** Required work **
Each line with the string "computer" is to be copied from the records below.

────────

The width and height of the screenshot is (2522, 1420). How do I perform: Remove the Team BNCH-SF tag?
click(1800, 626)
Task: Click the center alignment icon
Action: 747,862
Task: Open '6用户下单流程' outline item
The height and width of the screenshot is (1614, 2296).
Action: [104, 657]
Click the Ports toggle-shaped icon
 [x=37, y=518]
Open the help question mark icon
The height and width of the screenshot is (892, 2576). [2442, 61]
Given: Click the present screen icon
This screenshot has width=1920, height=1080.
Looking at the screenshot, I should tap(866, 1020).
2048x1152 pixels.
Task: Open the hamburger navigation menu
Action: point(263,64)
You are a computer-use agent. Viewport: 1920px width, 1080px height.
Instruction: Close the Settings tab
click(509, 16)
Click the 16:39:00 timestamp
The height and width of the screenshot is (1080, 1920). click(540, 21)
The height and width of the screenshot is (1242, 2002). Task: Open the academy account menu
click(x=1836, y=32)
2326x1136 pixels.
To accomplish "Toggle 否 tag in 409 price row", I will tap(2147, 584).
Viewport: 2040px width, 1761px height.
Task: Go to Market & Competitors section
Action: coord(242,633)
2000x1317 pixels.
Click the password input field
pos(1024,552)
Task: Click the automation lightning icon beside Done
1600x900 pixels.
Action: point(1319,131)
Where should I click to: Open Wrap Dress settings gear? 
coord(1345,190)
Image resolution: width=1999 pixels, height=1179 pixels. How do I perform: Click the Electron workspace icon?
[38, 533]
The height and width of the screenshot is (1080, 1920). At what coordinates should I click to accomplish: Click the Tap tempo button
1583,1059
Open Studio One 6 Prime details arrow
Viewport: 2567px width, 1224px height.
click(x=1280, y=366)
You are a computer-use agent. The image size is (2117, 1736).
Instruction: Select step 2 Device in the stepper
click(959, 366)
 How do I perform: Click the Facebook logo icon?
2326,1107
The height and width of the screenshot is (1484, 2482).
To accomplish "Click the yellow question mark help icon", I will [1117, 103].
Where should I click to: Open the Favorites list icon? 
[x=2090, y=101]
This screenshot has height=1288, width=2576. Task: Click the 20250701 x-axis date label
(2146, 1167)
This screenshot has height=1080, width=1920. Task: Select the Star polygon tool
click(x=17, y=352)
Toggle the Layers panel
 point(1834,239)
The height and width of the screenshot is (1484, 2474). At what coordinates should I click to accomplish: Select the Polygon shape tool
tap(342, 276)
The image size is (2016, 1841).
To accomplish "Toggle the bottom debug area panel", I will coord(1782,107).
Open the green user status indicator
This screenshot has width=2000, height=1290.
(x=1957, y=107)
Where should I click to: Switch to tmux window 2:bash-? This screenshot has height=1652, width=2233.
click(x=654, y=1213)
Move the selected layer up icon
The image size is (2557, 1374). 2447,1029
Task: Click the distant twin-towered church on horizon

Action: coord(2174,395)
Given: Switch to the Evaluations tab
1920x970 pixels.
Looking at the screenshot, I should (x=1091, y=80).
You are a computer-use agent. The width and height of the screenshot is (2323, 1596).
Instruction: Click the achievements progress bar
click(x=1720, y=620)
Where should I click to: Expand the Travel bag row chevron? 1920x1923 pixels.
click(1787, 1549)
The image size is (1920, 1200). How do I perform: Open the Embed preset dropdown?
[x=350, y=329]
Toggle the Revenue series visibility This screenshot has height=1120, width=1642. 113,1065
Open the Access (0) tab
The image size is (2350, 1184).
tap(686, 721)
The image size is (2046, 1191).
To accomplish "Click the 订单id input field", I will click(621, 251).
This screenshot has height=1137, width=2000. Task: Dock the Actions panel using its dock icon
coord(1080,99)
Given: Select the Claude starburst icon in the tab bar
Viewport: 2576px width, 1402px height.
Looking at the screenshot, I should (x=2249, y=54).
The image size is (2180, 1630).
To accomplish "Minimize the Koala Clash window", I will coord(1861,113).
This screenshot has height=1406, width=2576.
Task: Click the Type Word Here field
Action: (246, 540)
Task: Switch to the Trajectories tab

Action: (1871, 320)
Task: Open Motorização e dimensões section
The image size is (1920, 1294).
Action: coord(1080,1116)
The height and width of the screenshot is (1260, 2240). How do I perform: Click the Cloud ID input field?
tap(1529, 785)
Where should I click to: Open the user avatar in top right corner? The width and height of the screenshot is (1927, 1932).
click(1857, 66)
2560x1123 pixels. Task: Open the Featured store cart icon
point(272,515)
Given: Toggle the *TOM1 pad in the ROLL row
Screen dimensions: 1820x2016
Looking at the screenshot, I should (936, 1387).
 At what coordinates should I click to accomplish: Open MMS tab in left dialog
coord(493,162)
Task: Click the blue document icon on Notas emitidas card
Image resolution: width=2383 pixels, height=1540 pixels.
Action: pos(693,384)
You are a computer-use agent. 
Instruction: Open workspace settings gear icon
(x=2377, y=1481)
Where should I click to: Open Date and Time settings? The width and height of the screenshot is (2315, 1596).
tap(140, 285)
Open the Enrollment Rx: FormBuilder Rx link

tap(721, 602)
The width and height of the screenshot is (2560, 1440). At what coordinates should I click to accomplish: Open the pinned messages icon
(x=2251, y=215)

────────

** Your solution **
You are a computer-use agent. Viewport: 1920px width, 1080px height.
You are a computer-use agent. The image size is (2117, 1736).
You are a computer-use agent. The width and height of the screenshot is (2323, 1596).
You are a computer-use agent. 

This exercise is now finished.